To an extent that's true: across their range of 128 voices (64 each), these two ROMs embrace almost every conceivable family of sound, from fairly standard DX-ish noises like pianos, ethnic tuned percussion and bass guitars, to less likely DX fare in the shape of fat string sections and solo synth voices.
Trouble is, the former are so outstanding, they tend to leave the more 'analogue' voices in the shade. Best of all the 'digital' patches are Part 1's selection of electric pianos and Oriental sounds, and the brass voices and 'hybrid' colours ('Guitarimba' is a fine example of the latter) on Part 2.

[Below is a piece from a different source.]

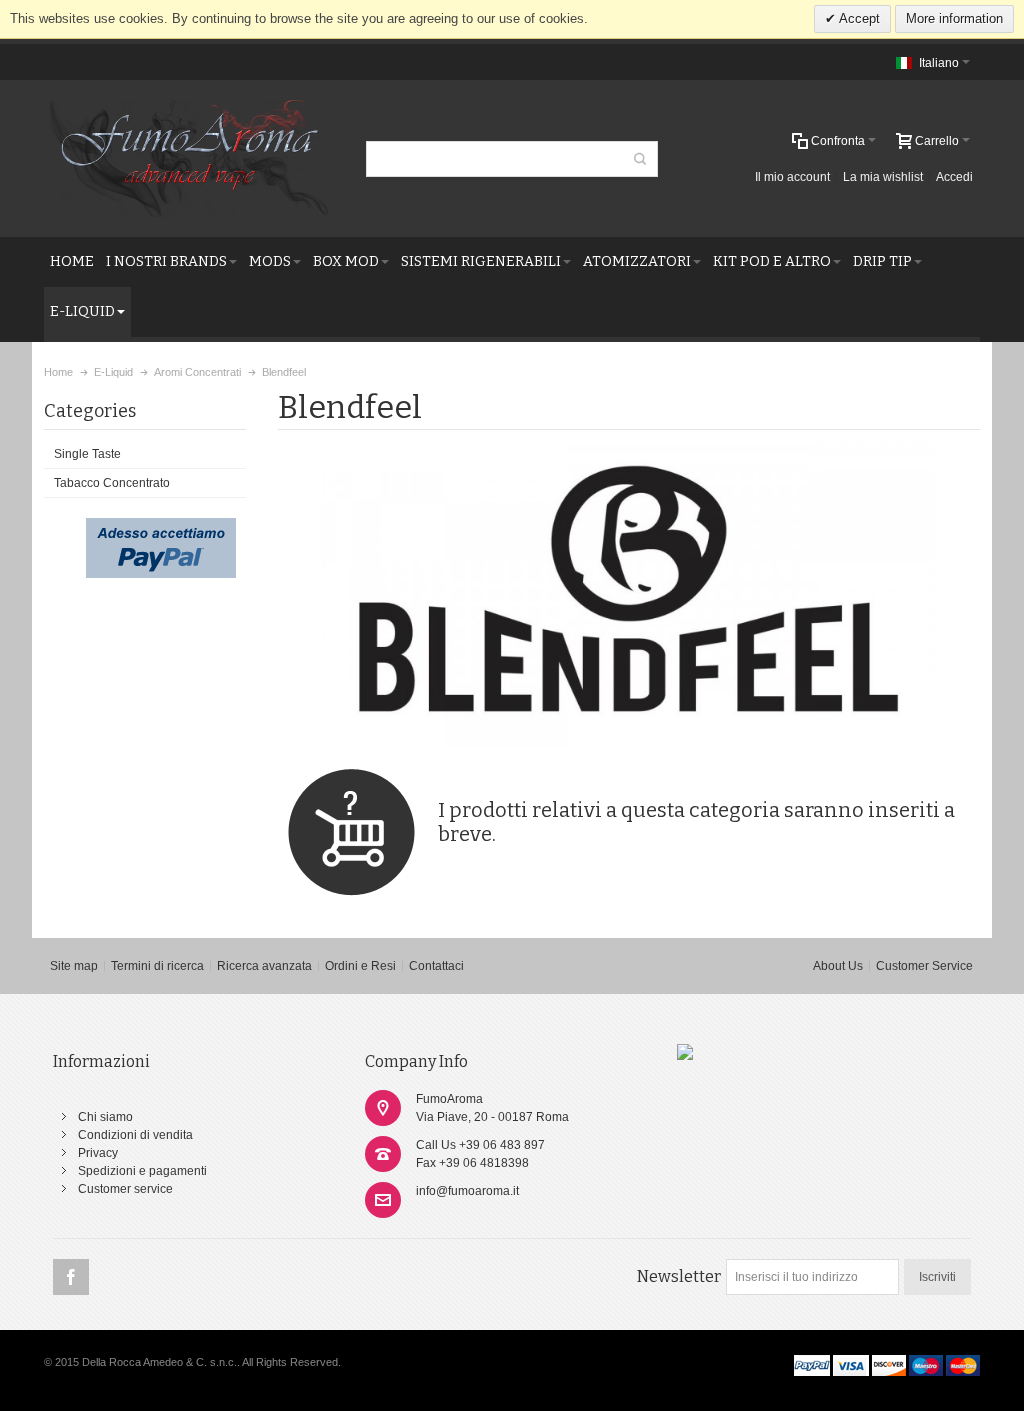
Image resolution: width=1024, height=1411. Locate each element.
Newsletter (679, 1276)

There are some good names, too. A stunningly realistic tuba patch called 'A Hippo' because that's what it sounds like over the lowest octave and a half; a subtle Spanish guitar patch called Aran-juez; and a pair of rich chorus piano sounds - one on each ROM, perversely - which take their names from the Weather Report track 'The Remark You Made' which inspired their creation. It can be disconcerting, punching in a patch number and having the title 'You Made' coming up on the synth's LCD.
A fine collection, then, of delicately constructed and hugely characterful voices, stranger than most in traditional DX territory, stronger than most outside of it.